EXERCISE: Repeat the data below, starting at the line with "You are a computer-use" and continuing through the last line of the data, inclusive.

>> Begin DATASET CONTENT

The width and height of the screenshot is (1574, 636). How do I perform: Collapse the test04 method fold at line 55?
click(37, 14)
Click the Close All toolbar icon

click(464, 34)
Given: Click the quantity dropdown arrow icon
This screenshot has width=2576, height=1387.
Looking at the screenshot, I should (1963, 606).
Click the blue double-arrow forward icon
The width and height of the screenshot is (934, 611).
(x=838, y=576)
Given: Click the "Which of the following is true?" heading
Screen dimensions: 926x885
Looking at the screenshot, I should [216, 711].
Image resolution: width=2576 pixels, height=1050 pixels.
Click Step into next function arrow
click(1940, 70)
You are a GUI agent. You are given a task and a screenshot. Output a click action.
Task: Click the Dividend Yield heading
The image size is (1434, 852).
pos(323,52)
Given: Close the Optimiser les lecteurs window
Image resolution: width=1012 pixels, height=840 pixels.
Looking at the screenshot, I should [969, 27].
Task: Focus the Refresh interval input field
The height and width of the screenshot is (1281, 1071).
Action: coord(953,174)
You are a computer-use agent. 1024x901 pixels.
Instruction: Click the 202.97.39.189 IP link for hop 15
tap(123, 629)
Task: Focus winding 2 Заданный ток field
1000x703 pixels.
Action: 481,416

>> End DATASET CONTENT

SOLUTION TO THE EXERCISE:
You are a computer-use agent. 1024x901 pixels.
Instruction: Click the 202.97.39.189 IP link for hop 15
tap(123, 629)
Task: Focus winding 2 Заданный ток field
1000x703 pixels.
Action: 481,416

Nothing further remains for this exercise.